Service is performed by the manufacturer or by an authorised service agent under the manufacturer’s quality system; the typical service includes battery pack replacement, casing reseal to restore IP rating, AIS protocol conformance retest, GNSS receiver functional check and self-test calibration. The cost of service is often a substantial fraction of the cost of a new unit, and many operators choose to replace the entire AIS-SART at the 5-year mark rather than re-service the existing unit, particularly where firmware revisions for newer SOLAS amendments motivate a full replacement. Annual self-test under IV/13 is mandatory regardless of the 5-year cycle and must be recorded in the radio log.
AIS Class A protocol always
The AIS-SART operates under the Class A AIS protocol as defined in ITU-R M.1371 and extended for survival-craft use in IEC 61097-14, regardless of the AIS class fitted on the parent vessel. Class A is the commercial-shipping AIS protocol mandated under SOLAS V/19 for ships of 300 GT and above, with 9.6 kbps GMSK modulation, Self-Organising TDMA (SOTDMA) slot-management and full message-set support including Message 14.
The reason for the Class A choice is consistent priority handling at receiving stations. Class B is the lower-cost variant used on fishing vessels and leisure craft under the SOLAS V/19 threshold, using Carrier-Sense TDMA (CSTDMA) which yields to Class A traffic. An AIS-SART operating under Class A is always treated with Class A priority, ensuring its position reports are heard even on heavily loaded channels in busy ports. The MMSI prefix 970 triggers the receiver’s automatic alarm logic, distinguishing the SART from regular Class A traffic. The protocol stack is implemented at the AIS-SART’s typical 33 dBm (2 W) RF output, balancing range against battery duration.

** DATASET EXCERPT **
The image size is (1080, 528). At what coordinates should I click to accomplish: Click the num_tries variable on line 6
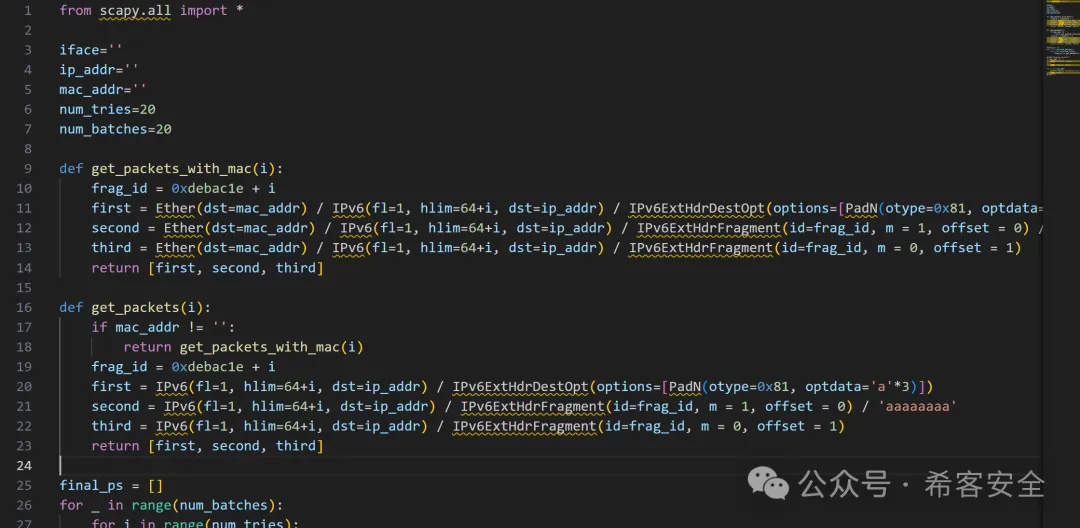coord(95,109)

** DIRECTIVES **
a) In the AIS-SART text, what is the device's typical RF output?
b) Sum up the AIS-SART text in two sentences.
c) From the AIS-SART text, print the passage starting at "The reason for" and ending at "against battery duration.".
Rely only on the AIS-SART text, not on the material.

** ANSWERS TO THE EXERCISE **
a) 33 dBm (2 W).

b) An AIS-SART is serviced by the manufacturer or an authorized agent, but because service often costs a substantial fraction of a new unit, many operators replace it at the 5-year mark, while the annual self-test stays mandatory. The device always runs the Class A AIS protocol so its position reports get Class A priority at receiving stations, and its MMSI prefix 970 triggers the receiver's automatic alarm logic.

c)
The reason for the Class A choice is consistent priority handling at receiving stations. Class B is the lower-cost variant used on fishing vessels and leisure craft under the SOLAS V/19 threshold, using Carrier-Sense TDMA (CSTDMA) which yields to Class A traffic. An AIS-SART operating under Class A is always treated with Class A priority, ensuring its position reports are heard even on heavily loaded channels in busy ports. The MMSI prefix 970 triggers the receiver’s automatic alarm logic, distinguishing the SART from regular Class A traffic. The protocol stack is implemented at the AIS-SART’s typical 33 dBm (2 W) RF output, balancing range against battery duration.